Jaffar Deghayes, de 17 anos, é o 25º jihadista britânico a ser morto na Síria, confirma a família do adolescente à comunicação social.

 

O jovem de Brighton tinha 16 anos quando saiu para lutar ao lado dos dois irmãos mais velhos, Abdullah e Amer, e de um amigo, Ibrahim Kamara, para combaterem por Jabhat al-Nusra, a filiação síria da Al-Qaeda.

 

A morte de Jaffar ocorre apenas seis meses após outro dos seis irmãos, Abdullah, de 18 anos, ter sido morto enquanto combatia em Kassab, na província de Latakia da Síria.

 

Com o óbito de Jaffar são já 25 o número de jihadistas britânicos mortos no conflito. Na semana passada, dois ingleses de Portsmouth, Medhi Hassan e Manurnur Rahman, foram mortos enquanto combatiam pelo Estado Islâmico na batalha pela cidade de Kobani.

 

«Amer enviou-me uma mensagem através da internet. Tudo o que sei é que (Jaffar) estava a lutar contra Assad e foi morto em batalha. Não sei muito mais. Só posso esperar e rezar a Deus para aceitá-lo e ter misericórdia para com ele», disse o pai, Abubaker Deghayes.

 

«Estou muito triste.
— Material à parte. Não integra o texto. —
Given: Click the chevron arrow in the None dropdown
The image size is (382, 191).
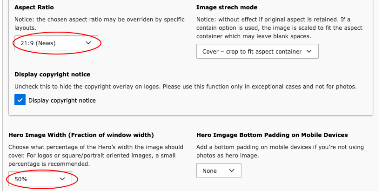Looking at the screenshot, I should [x=232, y=171].
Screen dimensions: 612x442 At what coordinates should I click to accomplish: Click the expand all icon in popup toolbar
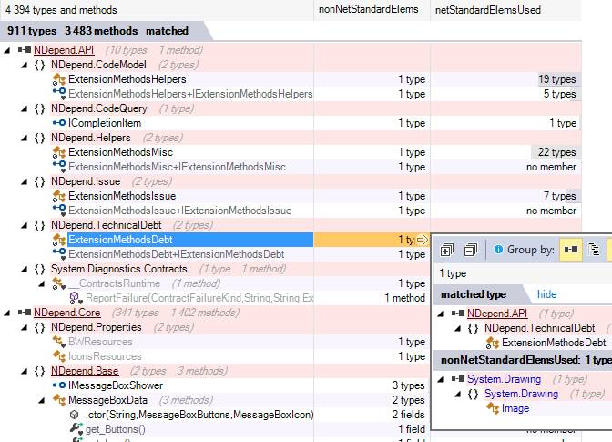click(446, 250)
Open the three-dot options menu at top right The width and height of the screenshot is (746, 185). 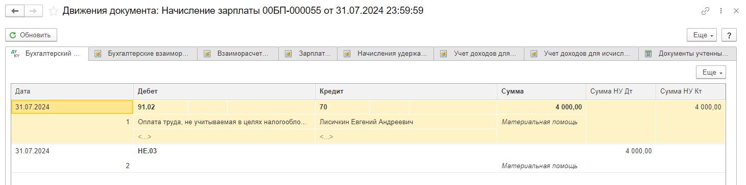point(720,11)
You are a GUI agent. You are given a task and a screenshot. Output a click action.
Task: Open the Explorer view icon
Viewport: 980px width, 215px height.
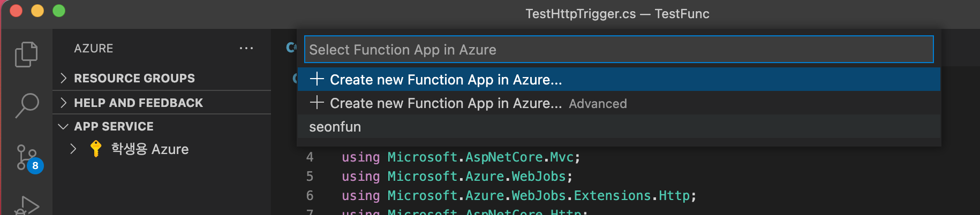[26, 54]
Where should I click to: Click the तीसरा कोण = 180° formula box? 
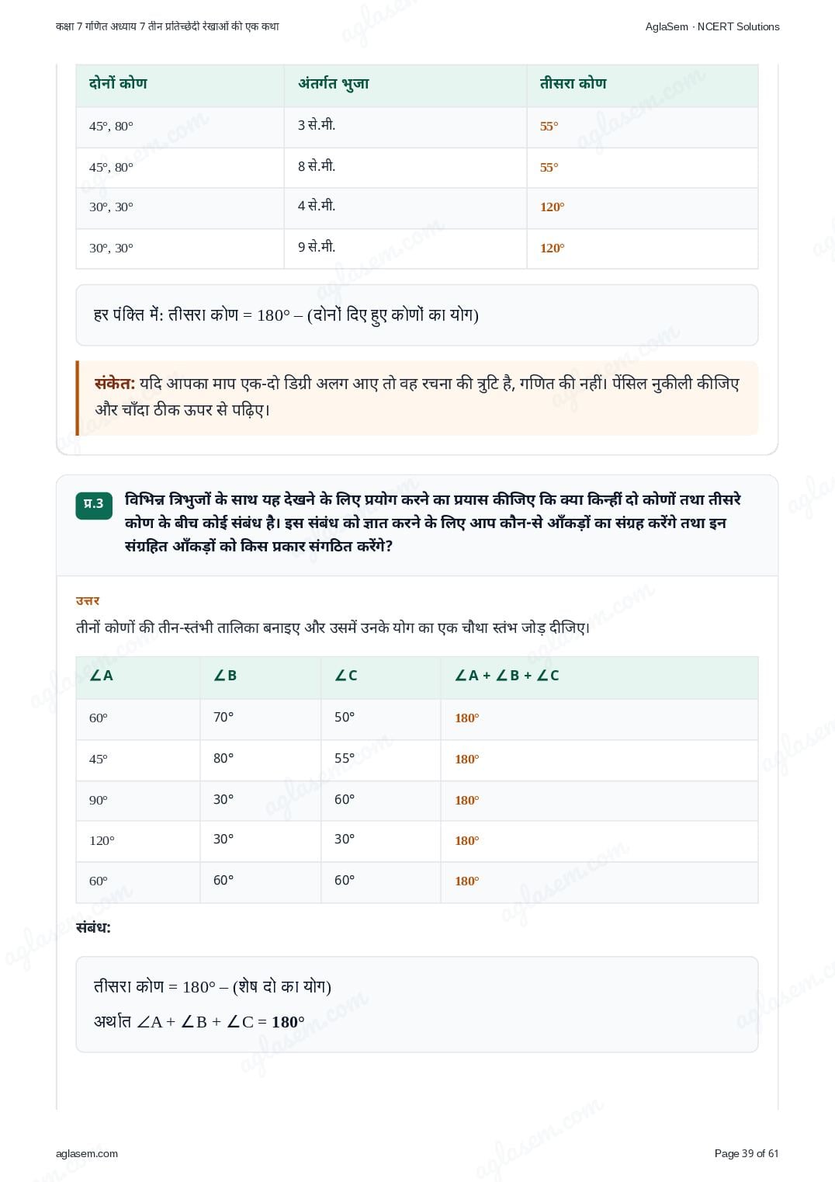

Mais uma vez, procuro conforto no fato de que a sua intenção era ajudar as pessoas oprimidas, mas nunca concordei com a sua decisão de viajar para a Síria», acrescentou Abubaker.

 

O pai descreveu as ações de Jaffar como «a tentativa de um jovem, com uma escassa experiência de vida, para lutar contra um tirano [que está] a massacrar civis».

 

Os irmãos Deghayes são sobrinhos de Omar Deghayes, visto como inimigo dos EUA, preso no campo de detenção de Guantánamo, entre 2002 e 2007, depois de ter sido preso no Paquistão.

 

Omar, que passou seis anos preso devido a um engano de identidade, escreveu no Facebook, em árabe, confirmando a morte do rapaz: «Estamos a relembrar e a honrar a memória de um jovem sincero e verdadeiro. Que a paz que vem de Alá aceite a sua».

 

«Perder um filho é horrível, mas perder dois é inimaginável. A família deve estar a passar por um momento terrível. Não entendo por que é que esses adolescentes colocam assim as vidas em risco», disse uma vizinha da família, que não quis ser identificada, ao Daily Maily.

 

«Estamos cientes de relatórios sobre a morte de um cidadão britânico na Síria. Como não temos nenhuma representação na Síria, é extremamente difícil obter qualquer confirmação de mortos e feridos e as nossas opções para apoiar os cidadãos britânicos são extremamente limitadas», disse um porta-voz do Ministério das Relações Externas.

 

Sir Bernard Hogan-Howe, comissário da Polícia Metropolitana, disse que por semana se juntam cerca de cinco extremistas britânicos ao Estado Islâmico, estimando que pelo menos 500 combatentes de origem britânica viajaram para o Oriente Médio para participarem no conflito.